Ohne Arme und Beine: Schwimmer quert Meere zwischen fünf Kontinenten
Das Vorhaben klang schier unmöglich, doch Philippe Croizon hat es geschafft: Obwohl ihm Arme und Beine fehlen, durchschwamm der Franzose vier Meerengen zwischen allen fünf Kontinenten. Die letzte Etappe meisterte er gegen starke Strömungen im nahezu eiskalten Wasser der Beringstraße.
Paris - Vier Kilometer gegen starke Strömung und bei extrem kalten Wassertemperaturen von vier Grad Celsius - das ist selbst für nichtbehinderte und trainierte Schwimmer eine extreme Herausforderung. Philippe Croizon hat diese Leistung vollbracht, obwohl ihm alle Gliedmaßen fehlen: Der vierfach amputierte Ausdauerschwimmer durchquerte am Freitag die Beringstraße zwischen Alaska und Russland. Für die Strecke von der US-Insel Little Diomede in Alaska und der russischen Ratmanow-Insel benötigte der Franzose rund 80 Minuten.
Mit diesem letzten Teilstück schloss Croizon sein Vorhaben erfolgreich ab: Er hat innerhalb nur weniger Monate alle Meerengen zwischen den Kontinenten durchquert.

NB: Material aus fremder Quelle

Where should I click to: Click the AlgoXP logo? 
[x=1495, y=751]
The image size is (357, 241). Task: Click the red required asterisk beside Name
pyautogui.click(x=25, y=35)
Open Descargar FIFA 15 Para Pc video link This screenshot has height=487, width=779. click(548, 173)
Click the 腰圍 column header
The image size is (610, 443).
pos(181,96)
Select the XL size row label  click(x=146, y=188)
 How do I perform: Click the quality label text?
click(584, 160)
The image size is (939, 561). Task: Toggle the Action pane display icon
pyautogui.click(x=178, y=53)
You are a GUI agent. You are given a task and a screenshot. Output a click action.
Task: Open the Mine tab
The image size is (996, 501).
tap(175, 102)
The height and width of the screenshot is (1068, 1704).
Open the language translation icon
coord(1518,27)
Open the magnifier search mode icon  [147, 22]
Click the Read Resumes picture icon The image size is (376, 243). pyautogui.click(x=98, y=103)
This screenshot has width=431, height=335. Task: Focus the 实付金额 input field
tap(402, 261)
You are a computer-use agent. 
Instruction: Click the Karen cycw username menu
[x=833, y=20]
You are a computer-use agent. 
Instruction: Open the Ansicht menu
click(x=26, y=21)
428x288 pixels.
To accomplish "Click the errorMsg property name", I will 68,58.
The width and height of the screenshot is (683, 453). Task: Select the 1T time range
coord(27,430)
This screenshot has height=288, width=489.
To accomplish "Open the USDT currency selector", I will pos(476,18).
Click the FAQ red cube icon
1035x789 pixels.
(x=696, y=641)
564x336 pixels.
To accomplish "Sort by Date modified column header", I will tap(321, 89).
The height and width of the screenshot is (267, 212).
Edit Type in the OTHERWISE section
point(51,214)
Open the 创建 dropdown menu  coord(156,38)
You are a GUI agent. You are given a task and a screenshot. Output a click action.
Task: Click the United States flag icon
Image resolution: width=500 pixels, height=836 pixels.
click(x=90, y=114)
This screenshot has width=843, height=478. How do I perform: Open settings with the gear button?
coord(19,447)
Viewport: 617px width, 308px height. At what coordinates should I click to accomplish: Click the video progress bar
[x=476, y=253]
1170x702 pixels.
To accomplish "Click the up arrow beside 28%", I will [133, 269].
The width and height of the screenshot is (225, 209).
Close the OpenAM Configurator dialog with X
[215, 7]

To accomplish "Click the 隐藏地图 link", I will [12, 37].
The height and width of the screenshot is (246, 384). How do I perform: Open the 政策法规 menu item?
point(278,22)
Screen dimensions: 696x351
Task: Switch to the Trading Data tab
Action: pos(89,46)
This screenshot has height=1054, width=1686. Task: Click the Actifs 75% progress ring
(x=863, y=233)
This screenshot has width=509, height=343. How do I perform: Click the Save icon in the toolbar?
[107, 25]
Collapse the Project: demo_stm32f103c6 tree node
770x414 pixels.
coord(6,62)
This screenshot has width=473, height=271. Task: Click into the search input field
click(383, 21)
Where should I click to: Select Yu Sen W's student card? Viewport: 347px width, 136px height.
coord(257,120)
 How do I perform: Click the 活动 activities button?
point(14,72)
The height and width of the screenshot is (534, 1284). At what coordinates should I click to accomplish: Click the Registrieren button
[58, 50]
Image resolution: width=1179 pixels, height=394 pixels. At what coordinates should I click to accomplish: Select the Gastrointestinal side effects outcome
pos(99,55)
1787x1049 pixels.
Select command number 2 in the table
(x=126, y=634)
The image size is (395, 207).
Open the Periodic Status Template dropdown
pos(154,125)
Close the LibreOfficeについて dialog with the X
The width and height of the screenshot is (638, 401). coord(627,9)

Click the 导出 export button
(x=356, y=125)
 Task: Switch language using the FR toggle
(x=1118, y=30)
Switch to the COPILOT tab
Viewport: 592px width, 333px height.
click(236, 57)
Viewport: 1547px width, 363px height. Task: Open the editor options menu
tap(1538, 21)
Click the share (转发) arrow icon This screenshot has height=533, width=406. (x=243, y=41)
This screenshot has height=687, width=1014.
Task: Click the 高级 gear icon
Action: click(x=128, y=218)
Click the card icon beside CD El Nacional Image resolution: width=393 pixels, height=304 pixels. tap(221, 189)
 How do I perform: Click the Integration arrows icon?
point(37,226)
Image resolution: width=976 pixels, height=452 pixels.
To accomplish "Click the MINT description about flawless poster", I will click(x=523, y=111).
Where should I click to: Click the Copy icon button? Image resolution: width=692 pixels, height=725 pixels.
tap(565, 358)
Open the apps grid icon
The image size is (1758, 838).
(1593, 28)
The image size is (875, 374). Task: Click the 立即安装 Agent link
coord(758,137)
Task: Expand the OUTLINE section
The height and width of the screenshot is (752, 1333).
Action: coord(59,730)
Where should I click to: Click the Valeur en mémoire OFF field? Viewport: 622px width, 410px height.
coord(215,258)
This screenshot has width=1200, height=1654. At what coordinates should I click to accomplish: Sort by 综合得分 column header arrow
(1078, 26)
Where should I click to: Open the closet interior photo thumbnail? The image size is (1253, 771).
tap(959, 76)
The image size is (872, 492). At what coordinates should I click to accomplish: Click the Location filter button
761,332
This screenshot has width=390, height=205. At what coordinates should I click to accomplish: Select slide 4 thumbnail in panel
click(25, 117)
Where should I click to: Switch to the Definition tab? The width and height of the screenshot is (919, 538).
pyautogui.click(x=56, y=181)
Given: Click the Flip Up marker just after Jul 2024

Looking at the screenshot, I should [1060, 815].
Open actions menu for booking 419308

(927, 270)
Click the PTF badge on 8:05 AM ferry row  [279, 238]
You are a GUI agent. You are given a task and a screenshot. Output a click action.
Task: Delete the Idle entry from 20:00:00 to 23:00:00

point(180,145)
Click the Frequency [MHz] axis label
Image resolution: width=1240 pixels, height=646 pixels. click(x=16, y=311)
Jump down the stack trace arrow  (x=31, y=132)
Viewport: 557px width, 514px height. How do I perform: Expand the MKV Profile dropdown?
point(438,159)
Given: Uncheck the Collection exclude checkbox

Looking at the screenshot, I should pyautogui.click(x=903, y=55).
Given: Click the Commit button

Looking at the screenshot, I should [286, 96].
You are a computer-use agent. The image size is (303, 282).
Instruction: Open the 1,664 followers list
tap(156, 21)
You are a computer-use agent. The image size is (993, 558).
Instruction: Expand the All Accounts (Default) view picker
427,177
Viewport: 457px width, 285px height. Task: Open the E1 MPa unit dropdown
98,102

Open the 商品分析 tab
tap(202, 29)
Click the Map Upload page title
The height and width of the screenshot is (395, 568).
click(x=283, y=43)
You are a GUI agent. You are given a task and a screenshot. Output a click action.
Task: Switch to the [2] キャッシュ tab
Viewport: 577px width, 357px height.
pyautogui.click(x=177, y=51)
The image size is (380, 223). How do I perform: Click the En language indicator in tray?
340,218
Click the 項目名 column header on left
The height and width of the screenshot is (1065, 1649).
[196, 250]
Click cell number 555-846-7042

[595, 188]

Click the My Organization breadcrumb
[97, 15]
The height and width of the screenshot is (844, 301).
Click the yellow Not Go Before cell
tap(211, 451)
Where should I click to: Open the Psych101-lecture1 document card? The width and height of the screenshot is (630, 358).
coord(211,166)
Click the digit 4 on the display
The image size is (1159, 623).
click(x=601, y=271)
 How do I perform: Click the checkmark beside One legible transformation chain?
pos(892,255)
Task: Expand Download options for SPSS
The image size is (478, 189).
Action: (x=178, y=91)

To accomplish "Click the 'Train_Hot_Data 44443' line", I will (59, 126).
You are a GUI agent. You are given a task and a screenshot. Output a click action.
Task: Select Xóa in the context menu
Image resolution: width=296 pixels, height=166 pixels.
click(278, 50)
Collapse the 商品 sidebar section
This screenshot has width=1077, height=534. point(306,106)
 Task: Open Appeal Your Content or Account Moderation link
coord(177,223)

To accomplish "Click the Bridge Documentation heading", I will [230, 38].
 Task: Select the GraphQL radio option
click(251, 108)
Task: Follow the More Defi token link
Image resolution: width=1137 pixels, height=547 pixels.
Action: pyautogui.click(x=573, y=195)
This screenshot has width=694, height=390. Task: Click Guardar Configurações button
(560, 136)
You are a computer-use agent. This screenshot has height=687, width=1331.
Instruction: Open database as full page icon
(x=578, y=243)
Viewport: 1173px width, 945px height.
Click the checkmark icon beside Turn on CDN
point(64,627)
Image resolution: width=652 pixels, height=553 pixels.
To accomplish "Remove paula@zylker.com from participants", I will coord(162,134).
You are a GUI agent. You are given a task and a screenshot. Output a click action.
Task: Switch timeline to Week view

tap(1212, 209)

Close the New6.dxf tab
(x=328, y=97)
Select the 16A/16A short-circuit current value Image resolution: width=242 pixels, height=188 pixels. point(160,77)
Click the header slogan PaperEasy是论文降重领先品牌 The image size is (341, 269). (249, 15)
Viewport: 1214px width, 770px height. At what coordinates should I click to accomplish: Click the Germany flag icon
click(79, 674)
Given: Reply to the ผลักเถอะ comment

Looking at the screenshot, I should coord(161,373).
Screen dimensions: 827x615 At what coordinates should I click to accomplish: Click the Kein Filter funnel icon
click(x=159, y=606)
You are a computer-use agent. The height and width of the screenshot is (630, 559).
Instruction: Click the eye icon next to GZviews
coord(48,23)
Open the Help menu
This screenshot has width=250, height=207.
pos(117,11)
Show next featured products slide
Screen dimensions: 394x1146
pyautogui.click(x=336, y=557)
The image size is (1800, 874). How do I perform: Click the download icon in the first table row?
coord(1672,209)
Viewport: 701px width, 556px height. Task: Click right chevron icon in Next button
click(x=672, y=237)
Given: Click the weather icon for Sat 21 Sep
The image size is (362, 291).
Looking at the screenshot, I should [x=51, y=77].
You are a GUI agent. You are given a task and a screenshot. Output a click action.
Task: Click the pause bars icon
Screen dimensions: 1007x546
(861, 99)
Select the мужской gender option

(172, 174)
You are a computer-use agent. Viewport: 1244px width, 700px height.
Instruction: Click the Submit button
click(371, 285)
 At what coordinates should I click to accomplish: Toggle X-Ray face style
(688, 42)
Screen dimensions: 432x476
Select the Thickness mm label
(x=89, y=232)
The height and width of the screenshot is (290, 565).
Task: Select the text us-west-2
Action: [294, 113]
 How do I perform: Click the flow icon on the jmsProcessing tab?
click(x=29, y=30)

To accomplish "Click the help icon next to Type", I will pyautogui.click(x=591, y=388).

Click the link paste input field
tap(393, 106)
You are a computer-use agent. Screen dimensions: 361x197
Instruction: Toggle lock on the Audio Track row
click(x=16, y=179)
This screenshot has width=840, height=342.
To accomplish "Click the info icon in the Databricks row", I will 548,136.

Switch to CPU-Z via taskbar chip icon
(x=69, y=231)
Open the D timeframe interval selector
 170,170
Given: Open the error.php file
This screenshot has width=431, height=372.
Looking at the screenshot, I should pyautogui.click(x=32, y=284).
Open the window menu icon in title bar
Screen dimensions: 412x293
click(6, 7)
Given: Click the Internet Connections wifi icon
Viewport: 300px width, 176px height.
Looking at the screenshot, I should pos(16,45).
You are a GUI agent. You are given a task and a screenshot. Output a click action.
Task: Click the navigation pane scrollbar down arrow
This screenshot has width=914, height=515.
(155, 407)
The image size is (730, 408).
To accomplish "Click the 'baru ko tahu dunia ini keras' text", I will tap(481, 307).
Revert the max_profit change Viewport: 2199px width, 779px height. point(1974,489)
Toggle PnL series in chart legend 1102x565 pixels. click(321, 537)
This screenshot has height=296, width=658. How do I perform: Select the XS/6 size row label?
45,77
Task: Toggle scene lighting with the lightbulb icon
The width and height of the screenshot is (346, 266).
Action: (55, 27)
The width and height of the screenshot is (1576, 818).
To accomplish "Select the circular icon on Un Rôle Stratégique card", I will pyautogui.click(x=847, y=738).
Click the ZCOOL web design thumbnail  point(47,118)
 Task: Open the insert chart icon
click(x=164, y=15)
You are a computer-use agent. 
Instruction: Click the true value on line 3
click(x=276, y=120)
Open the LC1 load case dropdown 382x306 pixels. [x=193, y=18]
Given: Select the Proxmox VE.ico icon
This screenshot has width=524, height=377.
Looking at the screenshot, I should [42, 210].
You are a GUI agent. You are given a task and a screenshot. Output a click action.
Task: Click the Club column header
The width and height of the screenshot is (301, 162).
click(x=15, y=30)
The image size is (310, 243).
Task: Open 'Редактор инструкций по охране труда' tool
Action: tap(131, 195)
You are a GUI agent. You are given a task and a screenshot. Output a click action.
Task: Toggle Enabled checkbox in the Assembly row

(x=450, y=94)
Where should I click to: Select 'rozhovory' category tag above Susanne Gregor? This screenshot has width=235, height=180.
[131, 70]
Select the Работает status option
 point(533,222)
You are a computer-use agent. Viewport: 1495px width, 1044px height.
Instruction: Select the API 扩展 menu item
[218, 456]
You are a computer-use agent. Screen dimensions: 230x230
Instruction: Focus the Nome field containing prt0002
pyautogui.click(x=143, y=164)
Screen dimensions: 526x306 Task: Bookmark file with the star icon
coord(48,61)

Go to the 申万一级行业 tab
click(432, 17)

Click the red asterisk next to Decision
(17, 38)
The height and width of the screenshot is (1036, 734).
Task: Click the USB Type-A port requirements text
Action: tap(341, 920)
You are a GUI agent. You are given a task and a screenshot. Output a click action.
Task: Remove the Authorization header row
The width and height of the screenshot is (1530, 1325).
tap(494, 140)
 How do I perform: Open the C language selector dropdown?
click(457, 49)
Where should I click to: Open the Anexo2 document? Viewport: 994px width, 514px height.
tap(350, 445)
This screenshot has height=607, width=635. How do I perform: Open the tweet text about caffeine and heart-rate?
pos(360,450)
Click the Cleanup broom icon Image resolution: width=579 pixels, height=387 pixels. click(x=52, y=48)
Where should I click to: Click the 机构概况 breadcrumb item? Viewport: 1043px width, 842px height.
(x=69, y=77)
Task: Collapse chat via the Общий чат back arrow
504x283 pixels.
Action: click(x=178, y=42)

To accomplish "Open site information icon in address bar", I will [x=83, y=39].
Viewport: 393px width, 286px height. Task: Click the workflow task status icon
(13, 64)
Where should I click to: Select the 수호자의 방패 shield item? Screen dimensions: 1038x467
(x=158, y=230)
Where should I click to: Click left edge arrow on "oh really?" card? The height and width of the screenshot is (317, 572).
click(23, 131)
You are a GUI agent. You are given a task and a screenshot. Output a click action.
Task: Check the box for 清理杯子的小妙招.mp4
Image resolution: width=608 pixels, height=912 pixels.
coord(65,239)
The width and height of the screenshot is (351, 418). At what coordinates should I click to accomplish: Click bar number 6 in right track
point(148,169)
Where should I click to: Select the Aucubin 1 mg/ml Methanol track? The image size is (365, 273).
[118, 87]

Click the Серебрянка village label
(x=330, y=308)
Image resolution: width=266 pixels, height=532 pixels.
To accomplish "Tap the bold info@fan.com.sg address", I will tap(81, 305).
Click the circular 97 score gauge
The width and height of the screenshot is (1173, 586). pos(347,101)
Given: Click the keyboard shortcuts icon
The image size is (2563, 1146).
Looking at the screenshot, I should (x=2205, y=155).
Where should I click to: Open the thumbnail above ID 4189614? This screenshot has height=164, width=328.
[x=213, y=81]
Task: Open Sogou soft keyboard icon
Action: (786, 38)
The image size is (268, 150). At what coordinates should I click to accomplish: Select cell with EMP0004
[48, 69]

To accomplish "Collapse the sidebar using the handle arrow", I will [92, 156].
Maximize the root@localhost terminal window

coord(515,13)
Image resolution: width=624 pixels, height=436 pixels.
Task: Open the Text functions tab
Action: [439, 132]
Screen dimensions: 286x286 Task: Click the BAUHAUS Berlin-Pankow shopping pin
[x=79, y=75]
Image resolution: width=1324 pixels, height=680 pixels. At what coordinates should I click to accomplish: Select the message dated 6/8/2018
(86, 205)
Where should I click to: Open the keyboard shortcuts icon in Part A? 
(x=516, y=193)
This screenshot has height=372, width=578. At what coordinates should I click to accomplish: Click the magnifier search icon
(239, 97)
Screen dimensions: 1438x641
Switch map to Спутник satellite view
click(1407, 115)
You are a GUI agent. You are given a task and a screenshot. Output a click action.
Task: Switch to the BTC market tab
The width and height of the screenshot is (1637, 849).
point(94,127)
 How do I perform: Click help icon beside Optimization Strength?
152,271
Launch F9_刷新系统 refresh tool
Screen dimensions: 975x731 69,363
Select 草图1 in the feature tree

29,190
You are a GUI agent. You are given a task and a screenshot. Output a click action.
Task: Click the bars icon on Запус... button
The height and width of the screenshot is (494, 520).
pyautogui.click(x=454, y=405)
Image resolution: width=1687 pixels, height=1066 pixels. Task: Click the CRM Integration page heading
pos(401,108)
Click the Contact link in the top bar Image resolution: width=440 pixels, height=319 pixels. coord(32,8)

Begleitet wurde Croizon, der zum Schwimmen speziell angefertigte Prothesen und Schwimmflossen trägt, auf der gesamten Tour vom Langstreckenschwimmer Arnaud Chassery. Croizon dankte dem 35-Jährigen: "Ohne ihn hätte ich es nicht geschafft."
Dabei waren die Bedingungen für den erfolgreichen Abschluss des Vorhabens alles andere als ideal. Wegen heftiger Stürme musste der Start in Alaska um einige Tage verschoben werden. "Das war die härteste Schwimmstrecke meines Lebens", sagte er nach seiner Ankunft auf der Ratmanow-Insel.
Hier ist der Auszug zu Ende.